Giter Site home page Giter Site logo

movies-analysis's Introduction

Analyzing Movie Data From IMDb

Table of Contents

  1. Introduction
  2. Technologies and Skills
  3. Process
  4. Extracting, Cleaning and Validating Raw Data with Python
  5. Creating PostgreSQL Database and Loading Cleaned Data
  6. Analyzing Movies Database via SQL and Python

Introduction

In this project I will be extracting public movie data from the popular movie and tv show database IMDb. IMDb contains information related to movies, tv shows, actors, actresses, and other visual entertainment content. For the purpose of this project I will be focusing exclusively on data related to movies.

The data related to IMDb is publicaly available for non-commercial use on IMDb's website. In this project, I extracted, cleaned, and normalized this data and created a PostgreSQL database called movie to store this data locally. I then performed analysis with SQL and Python to find and visualize trends in movie production, audience reception, and actor likeness.


Technologies and Skills

Technologies/Packages: SQL (MySQL), Python (Pandas, NumPy, SQLAlchemy, Matplotlib, Seaborn)
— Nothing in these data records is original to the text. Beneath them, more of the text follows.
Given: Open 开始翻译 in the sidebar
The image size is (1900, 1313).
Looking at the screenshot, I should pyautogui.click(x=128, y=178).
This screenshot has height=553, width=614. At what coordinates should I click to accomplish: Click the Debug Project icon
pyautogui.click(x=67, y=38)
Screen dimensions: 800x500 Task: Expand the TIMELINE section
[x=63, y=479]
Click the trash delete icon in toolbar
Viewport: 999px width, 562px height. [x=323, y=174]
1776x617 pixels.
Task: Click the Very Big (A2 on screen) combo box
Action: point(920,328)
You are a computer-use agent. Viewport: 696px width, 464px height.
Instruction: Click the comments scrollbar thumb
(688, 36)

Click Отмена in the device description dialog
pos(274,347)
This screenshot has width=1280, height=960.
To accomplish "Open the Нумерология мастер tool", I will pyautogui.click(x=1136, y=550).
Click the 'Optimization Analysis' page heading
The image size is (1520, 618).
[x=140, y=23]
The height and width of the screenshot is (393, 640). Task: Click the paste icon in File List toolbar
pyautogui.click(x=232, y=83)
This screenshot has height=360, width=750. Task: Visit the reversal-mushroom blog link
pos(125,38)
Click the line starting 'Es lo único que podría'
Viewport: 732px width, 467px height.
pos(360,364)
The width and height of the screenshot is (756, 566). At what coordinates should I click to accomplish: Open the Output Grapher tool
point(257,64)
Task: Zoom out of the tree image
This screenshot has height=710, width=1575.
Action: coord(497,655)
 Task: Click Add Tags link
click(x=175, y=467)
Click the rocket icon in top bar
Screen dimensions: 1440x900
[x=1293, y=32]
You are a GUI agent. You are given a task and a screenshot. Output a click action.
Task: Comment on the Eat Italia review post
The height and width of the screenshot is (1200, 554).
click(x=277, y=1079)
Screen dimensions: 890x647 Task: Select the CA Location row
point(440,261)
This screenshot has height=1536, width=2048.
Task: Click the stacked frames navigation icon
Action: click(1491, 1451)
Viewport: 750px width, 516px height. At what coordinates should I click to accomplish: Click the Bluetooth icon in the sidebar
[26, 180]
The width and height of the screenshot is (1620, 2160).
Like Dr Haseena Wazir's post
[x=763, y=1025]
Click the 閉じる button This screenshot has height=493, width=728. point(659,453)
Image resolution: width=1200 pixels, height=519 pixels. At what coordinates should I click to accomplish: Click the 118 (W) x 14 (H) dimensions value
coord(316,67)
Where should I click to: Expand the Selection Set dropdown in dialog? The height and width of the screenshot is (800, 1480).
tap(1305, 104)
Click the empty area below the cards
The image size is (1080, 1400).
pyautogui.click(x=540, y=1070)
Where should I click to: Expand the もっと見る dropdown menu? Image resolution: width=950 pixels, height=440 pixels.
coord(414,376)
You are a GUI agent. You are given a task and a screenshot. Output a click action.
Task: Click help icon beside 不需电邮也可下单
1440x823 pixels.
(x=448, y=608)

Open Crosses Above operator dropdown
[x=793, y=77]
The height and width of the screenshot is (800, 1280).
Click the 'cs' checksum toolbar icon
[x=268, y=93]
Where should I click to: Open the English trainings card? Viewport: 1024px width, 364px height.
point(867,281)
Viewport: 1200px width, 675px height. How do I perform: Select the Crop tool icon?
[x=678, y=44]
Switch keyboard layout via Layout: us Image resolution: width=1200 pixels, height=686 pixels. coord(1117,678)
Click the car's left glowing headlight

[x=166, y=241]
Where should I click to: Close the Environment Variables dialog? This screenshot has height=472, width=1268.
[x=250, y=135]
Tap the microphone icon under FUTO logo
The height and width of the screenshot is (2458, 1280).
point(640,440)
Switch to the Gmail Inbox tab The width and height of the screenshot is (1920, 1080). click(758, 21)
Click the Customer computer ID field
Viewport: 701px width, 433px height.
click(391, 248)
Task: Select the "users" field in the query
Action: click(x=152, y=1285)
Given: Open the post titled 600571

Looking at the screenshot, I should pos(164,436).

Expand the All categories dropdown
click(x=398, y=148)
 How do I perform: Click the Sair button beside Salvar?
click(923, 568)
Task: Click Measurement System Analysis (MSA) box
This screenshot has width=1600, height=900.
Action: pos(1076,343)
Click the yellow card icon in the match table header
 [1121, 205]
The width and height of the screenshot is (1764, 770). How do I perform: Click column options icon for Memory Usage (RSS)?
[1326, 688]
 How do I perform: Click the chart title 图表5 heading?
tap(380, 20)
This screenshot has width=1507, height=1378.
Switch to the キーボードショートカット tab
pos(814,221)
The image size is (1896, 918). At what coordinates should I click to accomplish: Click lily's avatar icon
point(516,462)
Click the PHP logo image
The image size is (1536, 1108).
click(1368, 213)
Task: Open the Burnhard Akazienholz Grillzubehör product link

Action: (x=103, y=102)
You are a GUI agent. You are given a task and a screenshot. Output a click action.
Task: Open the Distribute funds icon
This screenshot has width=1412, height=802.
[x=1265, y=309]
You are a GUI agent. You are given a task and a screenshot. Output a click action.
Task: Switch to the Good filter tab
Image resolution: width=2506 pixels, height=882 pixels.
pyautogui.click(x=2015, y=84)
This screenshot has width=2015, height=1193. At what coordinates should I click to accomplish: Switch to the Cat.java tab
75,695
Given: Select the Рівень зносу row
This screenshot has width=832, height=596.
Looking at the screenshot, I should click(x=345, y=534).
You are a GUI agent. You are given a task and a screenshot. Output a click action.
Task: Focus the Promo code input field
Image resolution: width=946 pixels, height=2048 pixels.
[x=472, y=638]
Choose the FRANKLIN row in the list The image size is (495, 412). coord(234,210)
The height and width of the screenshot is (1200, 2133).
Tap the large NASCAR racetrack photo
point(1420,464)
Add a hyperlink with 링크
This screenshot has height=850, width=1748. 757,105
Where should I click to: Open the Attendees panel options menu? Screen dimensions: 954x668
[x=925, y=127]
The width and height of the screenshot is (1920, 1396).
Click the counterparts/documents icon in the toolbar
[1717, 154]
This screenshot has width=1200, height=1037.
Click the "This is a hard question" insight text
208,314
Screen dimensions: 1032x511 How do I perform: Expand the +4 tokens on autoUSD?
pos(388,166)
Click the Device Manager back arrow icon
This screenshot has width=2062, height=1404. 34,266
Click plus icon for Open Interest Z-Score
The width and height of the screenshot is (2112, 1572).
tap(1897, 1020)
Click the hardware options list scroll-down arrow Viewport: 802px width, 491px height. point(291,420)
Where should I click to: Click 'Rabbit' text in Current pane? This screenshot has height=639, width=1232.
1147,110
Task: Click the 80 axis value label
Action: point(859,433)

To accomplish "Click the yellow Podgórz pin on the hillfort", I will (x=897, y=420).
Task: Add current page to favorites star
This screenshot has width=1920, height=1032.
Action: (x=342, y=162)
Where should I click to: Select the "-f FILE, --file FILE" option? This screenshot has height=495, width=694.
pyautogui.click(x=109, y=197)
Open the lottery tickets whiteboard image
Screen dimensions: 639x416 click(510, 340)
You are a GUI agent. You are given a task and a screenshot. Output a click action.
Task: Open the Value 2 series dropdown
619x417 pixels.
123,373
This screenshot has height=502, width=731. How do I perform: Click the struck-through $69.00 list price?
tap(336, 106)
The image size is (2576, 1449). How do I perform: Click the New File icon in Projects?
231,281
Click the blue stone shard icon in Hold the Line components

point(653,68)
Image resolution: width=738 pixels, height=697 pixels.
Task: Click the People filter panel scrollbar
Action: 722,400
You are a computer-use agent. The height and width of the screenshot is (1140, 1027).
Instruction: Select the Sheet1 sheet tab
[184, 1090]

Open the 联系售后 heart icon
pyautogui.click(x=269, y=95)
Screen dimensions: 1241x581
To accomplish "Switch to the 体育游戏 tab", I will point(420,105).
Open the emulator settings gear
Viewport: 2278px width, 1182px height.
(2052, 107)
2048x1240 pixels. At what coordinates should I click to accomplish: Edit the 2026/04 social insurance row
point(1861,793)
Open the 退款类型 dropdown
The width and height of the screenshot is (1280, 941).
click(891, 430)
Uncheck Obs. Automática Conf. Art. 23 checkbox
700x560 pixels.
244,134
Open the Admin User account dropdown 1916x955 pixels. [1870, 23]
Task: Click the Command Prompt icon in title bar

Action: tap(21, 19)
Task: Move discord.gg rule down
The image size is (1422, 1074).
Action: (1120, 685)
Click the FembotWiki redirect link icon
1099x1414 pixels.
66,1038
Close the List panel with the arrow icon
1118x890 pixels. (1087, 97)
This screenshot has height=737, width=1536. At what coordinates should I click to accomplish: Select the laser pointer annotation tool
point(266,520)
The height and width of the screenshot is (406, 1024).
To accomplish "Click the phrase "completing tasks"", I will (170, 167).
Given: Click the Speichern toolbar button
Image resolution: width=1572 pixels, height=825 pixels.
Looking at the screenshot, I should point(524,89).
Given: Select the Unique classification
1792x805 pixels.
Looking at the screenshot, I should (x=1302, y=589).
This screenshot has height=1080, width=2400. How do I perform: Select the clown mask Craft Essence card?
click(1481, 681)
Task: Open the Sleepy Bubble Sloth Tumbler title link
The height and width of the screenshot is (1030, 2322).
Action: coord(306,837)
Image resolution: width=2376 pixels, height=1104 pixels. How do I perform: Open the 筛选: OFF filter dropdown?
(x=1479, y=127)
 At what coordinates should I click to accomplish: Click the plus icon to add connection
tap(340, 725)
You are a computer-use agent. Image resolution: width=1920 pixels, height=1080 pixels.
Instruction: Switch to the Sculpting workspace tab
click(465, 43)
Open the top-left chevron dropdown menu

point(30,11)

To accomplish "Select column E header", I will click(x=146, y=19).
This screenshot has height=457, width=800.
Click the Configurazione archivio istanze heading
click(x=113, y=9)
Skills: Data Modeling, Database Development, Data Wrangling, Data Cleaning, ETL, Exploratory Data Analysis (EDA), Data Visualization


Process

1. Extracting, Cleaning, and Validating Raw Data with Python

  • Raw data was extracted from IMDb dataset, cleaned, and transformed into a format optimal for analysis of movie data

2. Creating PostgreSQL Database and Loading Cleaned Data

  • After the data was properly transformed and normalized, a PostgreSQL database called movies was created for optimal storage and retrieval

3. Analyzing Database via SQL and Python

  • The newly created movies database was analyzed using SQL to extract the necessary data and Python to transform/visualize results

Extracting, Cleaning, and Validating Raw Data with Python

The first step of this project involved extracted the datasets from IMDb, cleaning the data, and structuring the data in a format optimized for storage in a SQL database and analysis. Below is an abbrevated version of this process. To view the full process along with the Python code, see the Raw Data Cleaning Jupyter Notebook.

Raw Data ER Model

See the conceptual relational model of all the files extracted from IMDb. Note that this ER model is based on my interpretation and is unofficial.

original model

Table Descriptions

  • title.basics:Data related to all titles in IMDB database. Includes movies, tv show episodes, live action plays, etc.
  • name.basics: Data related to all individuals who have participated in the production of a title. Includes actors/actresses, writers, directors, costume designers, etc.
  • title.principals: Mapping table between the name.basics table and title.basics table. A record exists for every individual involved in a title.
  • title.ratings: Contains the average rating and number of votes for records in the "titles" Table. This is a one-to-one optional relationship, meaning an individual title could have a max of one record in the "ratings" table, but could not have one as well. Since this is a one-to-one relationship, these two tables should be combined.
  • title.akas: Contains all alternative titles for a local region/country for each unique record in "title.basics" table.

To view more details about these tables and their respective columns see the Raw Data Dictionary.

Cleaning, Validation and Transformation Process

Though this data comes from a reputable source, thorough cleaning and validation was needed. The data contained in these files was cleaned and validated by filtering out non-movie related data, removing invalid data, and ensuring no duplicates where necessary. The data was also transformed by removing unnecessary columns, combining certain tables, and unnesting array data types using associative tables. To view the full process, see the Raw Data Cleaning Jupyter Notebook.

Transformed ER Model

See a visual representation of the structure of the transformed data. This also serves as the structure of the PostgreSQL database created in the next step.

updated_model

Table Descriptions

  • movies: Contains all movies in IMDb database and relevant information about each movie.
  • actors: Stores information related to actors in movies.
  • movie_cast: Mapping table between actors and movies tables identifying all actors in every movie.
  • genres: Contains all distinct genres a movie can be tagged as.
  • movie_genres: Mapping table between movies and genres table identifying all genres a movie has.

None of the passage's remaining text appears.